- Exercise details
Copy each line below that contains the word "Open", matching its capitalization exactly.

[Data pulled from a collection]
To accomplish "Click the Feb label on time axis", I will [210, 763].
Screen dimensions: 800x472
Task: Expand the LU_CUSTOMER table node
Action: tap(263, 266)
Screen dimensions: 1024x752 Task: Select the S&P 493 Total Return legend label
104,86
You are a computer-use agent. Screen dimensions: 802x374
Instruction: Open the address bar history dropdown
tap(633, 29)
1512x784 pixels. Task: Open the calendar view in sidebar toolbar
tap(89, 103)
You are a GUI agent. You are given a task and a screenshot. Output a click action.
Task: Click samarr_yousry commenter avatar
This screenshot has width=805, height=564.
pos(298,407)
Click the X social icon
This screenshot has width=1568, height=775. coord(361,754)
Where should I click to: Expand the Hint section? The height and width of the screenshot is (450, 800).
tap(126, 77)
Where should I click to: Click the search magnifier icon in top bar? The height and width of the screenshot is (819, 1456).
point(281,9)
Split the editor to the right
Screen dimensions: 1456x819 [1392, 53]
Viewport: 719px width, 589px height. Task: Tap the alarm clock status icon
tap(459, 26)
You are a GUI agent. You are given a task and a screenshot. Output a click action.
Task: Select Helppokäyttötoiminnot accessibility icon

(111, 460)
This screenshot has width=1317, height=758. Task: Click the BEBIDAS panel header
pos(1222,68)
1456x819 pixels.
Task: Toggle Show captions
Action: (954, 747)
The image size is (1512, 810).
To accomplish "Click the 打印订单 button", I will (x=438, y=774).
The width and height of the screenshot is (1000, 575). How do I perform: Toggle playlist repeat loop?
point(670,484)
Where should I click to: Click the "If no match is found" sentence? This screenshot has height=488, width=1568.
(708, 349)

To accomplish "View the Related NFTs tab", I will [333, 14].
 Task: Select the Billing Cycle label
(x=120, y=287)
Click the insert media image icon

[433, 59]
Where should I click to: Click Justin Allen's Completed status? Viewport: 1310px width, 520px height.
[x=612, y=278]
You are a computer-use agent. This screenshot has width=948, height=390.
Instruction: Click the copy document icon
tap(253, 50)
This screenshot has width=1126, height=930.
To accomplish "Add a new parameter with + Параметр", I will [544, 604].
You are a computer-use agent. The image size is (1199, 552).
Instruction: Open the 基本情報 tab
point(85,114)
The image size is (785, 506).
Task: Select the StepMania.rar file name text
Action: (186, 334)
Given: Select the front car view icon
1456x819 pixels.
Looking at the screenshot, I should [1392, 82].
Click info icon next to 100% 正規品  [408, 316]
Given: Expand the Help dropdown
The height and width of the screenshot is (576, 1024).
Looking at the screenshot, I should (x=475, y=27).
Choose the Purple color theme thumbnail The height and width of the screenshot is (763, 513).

- Full solution
Instruction: Open the address bar history dropdown
1512x784 pixels. Task: Open the calendar view in sidebar toolbar
Instruction: Open the 基本情報 tab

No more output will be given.